The high street is facing a £90bn bill for upgrades as net zero rules force businesses to improve more than nine in ten of Britain's shops.

New energy standards will make 91pc of all retail space including high street stores and shopping centres across UK city centres unlettable by 2030 without urgent and costly action, according to Savills estate agent.

The Government intends to ban commercial properties from being rented out unless they are assessed as having a minimum energy performance rating of C by 2027, and B three years later.

Note that that doesn’t eliminate emissions, just reduces them. But let us assume that it would eliminate them just to make our maths a little easier.

Emissions from commercial property seem to be around the 24 million tonnes a year mark. Note, again, that’s all commerial property, not just retail, but we’ll run with that again. Our two broad brush estimates, all commercial not just retail and also eliminate not reduce make the calculation hugely biased in favour of this action.and plan.

We also know, from the Stern Review, that the social cost of carbon (actually, CO2-e, as with those emissions numbers above) is $80 per tonne. So, the saving to Gaia of this mithering about commercial property is 24 million times $80 per year: $1.9 billion or so, call it £2 billion given the level of accuracy we are using here.

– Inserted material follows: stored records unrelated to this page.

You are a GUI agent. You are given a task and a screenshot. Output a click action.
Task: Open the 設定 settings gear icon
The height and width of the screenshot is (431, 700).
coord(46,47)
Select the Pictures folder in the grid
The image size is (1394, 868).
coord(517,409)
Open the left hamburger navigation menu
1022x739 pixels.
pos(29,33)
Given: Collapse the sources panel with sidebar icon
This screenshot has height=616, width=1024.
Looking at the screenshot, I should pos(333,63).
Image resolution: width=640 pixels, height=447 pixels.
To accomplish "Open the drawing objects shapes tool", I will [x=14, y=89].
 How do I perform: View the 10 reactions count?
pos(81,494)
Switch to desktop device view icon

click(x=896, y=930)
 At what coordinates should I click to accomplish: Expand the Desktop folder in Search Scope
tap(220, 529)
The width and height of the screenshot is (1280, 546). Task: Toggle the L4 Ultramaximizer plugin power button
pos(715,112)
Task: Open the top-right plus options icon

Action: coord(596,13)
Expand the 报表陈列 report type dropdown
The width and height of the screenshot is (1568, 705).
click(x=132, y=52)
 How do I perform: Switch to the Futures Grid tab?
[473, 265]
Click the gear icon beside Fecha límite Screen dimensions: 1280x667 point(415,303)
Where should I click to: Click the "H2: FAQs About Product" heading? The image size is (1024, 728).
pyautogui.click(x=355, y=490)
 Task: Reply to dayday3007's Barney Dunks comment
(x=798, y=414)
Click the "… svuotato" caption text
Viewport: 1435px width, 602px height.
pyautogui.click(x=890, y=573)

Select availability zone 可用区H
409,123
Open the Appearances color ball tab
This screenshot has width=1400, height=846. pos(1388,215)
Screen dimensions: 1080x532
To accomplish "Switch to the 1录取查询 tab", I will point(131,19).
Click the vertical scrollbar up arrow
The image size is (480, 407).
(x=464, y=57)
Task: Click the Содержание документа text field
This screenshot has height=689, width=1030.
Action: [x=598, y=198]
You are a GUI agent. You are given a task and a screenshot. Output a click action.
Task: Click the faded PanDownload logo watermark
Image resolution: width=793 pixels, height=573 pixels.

The cost is that £90 billion investment. The cost is a once off, the saving is per annum. That equates to a 2.2% interest rate we’re getting on that capital investment. That’s too low to be worth doing.

No, we can’t go off and insist that Stern showed that we must use a really low discount rate about climate change. Because that is already in our $80 per tonne. To then include it again is to double count. By using $80 a tonne CO2-e we are already incorporating it and must therefore be looking fror market interest rate returns on investments.

We really have done this calcultion in a manner hugely in favour of the planners and their decision here. It’s also still a nonsense and will make us poorer. Therefore let’s not do it.

Which does bring us back to that Stern Review and the central lesson he tried to teach us and that central lesson which absolutely everyone is entirely ignoring. In determining what to do we must be guided by what adds value and what subtracts it. The only way to determine this is the use of prices. Finally, don’t use planning as the attempt at a solution because that will inevitably lead to more expensive solutions. Given the way humans are - doing less of whatever is more expensive - using planning will lead to less being done about climate change than the use of markets and prices suitably adjusted.

Demanding that commercial property reduce emissions in this grossly expensive manner is just the wrong thing to be doing for the planet. But that’s planners for you.

It’s not worth doing even before we consider that other plan, where we’re to have an all renewables, all electric, energy production system which itself will be net zero. At which point what emissions are there going to be from property anyway?